While exact figures are difficult to obtain, the U.S. State Department estimates that about 380,000 Social Security checks are delivered to beneficiaries outside the U.S. each month. Almost four million Americans -- not including embassy officials and the military -- are now living overseas, although how many of those ex-pats are retirees is unknown.
What is known is that governments in Central America are luring gringos with new laws that include impressive incentive packages for retirees. And despite the inherent volatility and political risks that remain in many of these countries, boomer gringos (and Central American governments themselves) are betting that the economic benefits of a retiree migration to Central America will be a two way street. Retirees get a lower cost of living, warm weather and cheap housing and create a virtuous cycle in return -- more retirees equals more local jobs, resulting in more economic stability and less political instability, resulting in more retirees.
But will this new economic model pay dividends? Serow figures that each retiree household in the U.S. is responsible for a little more than one job being attracted to the community. While he cautions that such jobs tend to fall into the low-paying, service category here in the U.S., for developing economies that are starting at close to zero, service jobs are the best way to get a first foot on the economic ladder.

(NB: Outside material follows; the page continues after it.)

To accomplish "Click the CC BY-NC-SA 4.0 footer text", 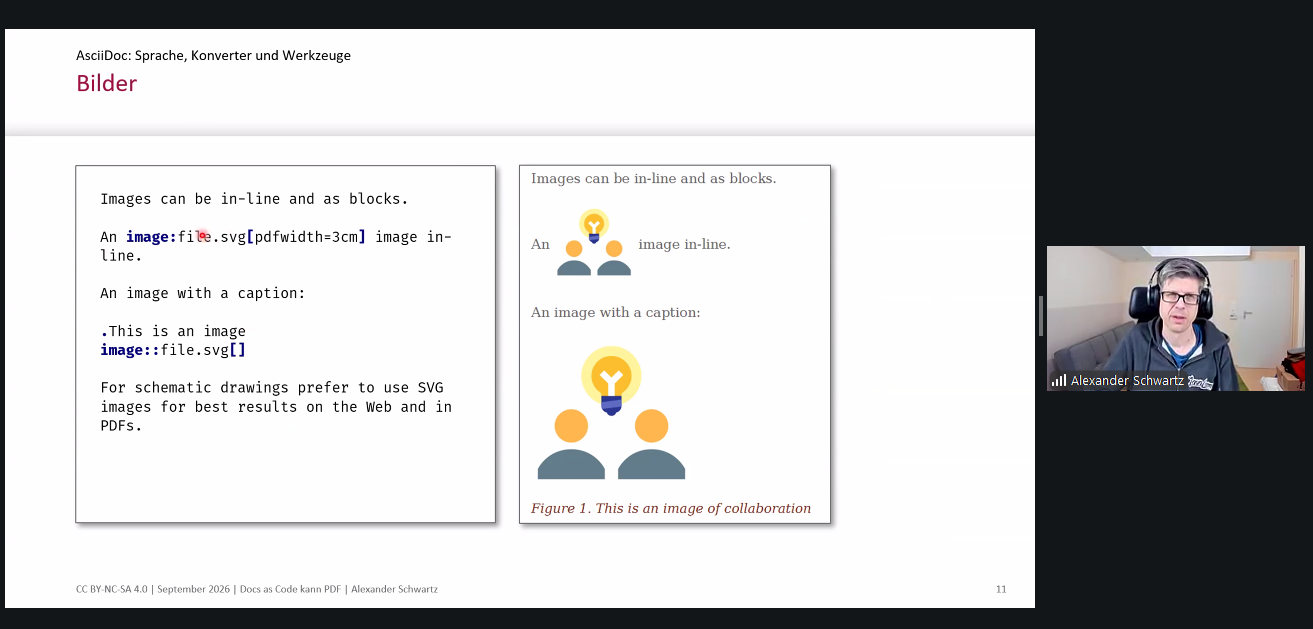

And it appears that many are already climbing the ladder. The national newspaper in Nicaragua La Prensa published a story earlier this year about how the boom in tourism and the influx of retirees has benefited the economy. The story described workers who no longer had to look for seasonal work six months out of the year as "illegals" in more developed Costa Rica because they were now employed as full-time laborers close to home building housing developments for a new wave of foreign investors.
And while the debate rages here at home about the impact of illegal immigration on our own economy and government services, there's no question that "low-paying" service jobs here in the U.S. filled largely by illegal immigrants benefits local communities back home. (Remittances from foreign countries like the U.S. to family in Mexico is one of the largest sources of foreign currency in the country)
Wouldn't it be more beneficial to Central American countries if in the future these service jobs were created locally by an influx of American retirees? It's possible that the emigration of wealthy boomer gringos to Central America in the years ahead could slow illegal immigration here as workers become part of a home-grown service economy driven by retirees.
Are American retirees a panacea for Central American economies? Not by a long shot. There are still fundamental economic and political issues that will need to be addressed by the governments themselves that neither an influx of retirees or CAFTA will completely mitigate. Stamping out corruption, increasing government transparency, and bolstering education and the rule of law all need to be top priorities at home before the hemisphere can develop strong and sustained economic growth.
But the facts seem to indicate that barring some unexpected political upheaval or economic calamity, the Yanquis are going to keep on coming in larger and larger numbers. Central American governments have already placed their bets. They see our retirees not as a drag on the economy as we here in the U.S. often do, but as a potentially huge source of much needed capital, investment and job creation. The smart money should be betting that they're right.
Coley Hudgins is a Washington D.C. based government affairs consultant. He has lived and worked in West Africa, and has traveled extensively throughout Central America and Asia.